I- No recurso por oposição de julgados, a questão jurídica controvertida há-de ser a mesma no acórdão recorrido e no acórdão fundamento. Já não assim a legislação reportada se, em todo o caso, não interferir, directa ou indirectamente, na respectiva resolução.
II- Não se trata, neste recurso, de comparar normas jurídicas em abstracto mas, diferentemente, na sua dinâmica abrangente dos efeitos jurídicos pretendidos no litígio.

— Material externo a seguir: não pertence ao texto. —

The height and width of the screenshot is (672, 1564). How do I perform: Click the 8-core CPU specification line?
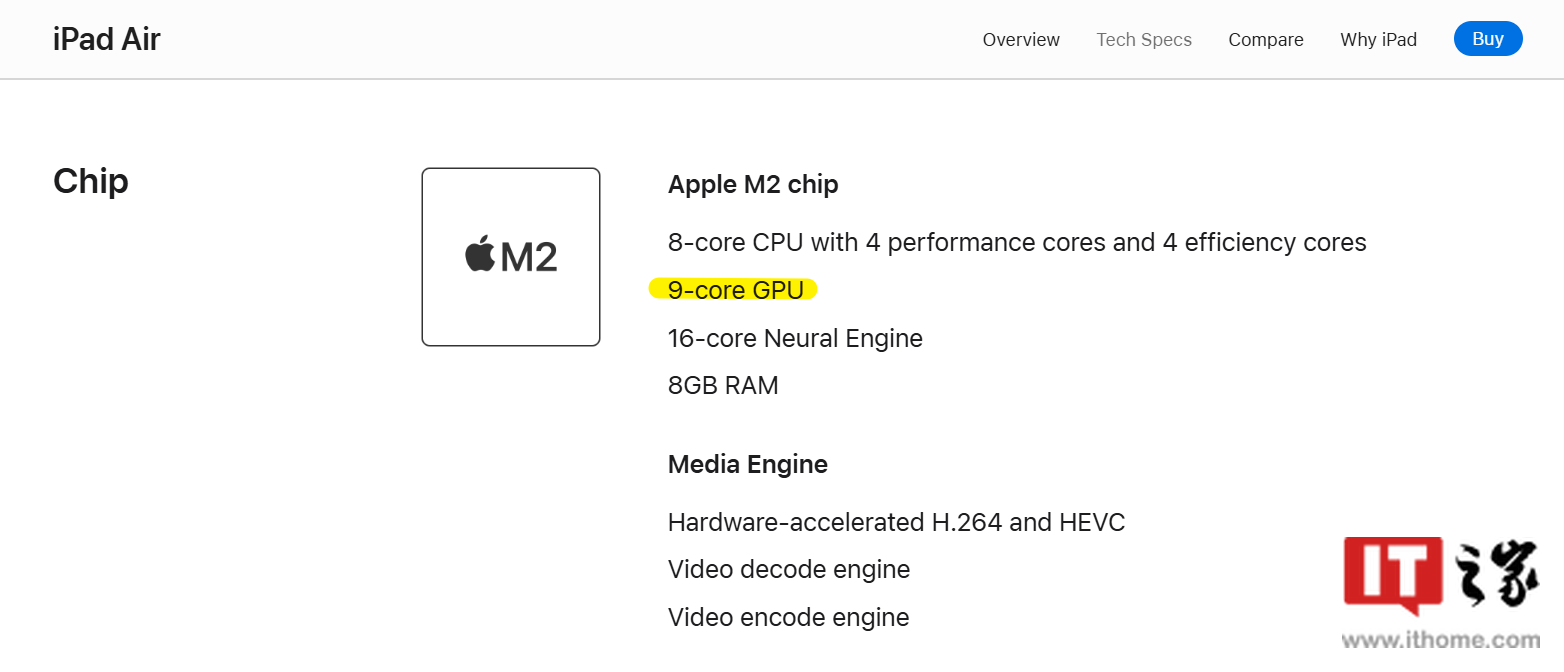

III- Não existe oposição de julgados quando, não obstante se ter decidido, no acórdão recorrido, sobre a legalidade do emolumento exigido para a passagem de certidão e, no acórdão fundamento, se remeter tal discussão para sede de recurso contencioso ou de acção próprios, e ambos os arestos se terem pronunciado diferentemente sobre se a exigência dos emolumentos equivalia a recusa da passagem da certidão, fizeram-no porém na base de situações de facto totalmente diversas. No acórdão recorrido considerou-se equivalente a uma recusa inconstitucional a exigência da importância de 3.020.000$00, por se ter considerado a quantia desproporcionada; no acórdão fundamento não se considerou equivalente a recusa a exigência da importância de 1.100$00, por a certidão já se encontrar passada.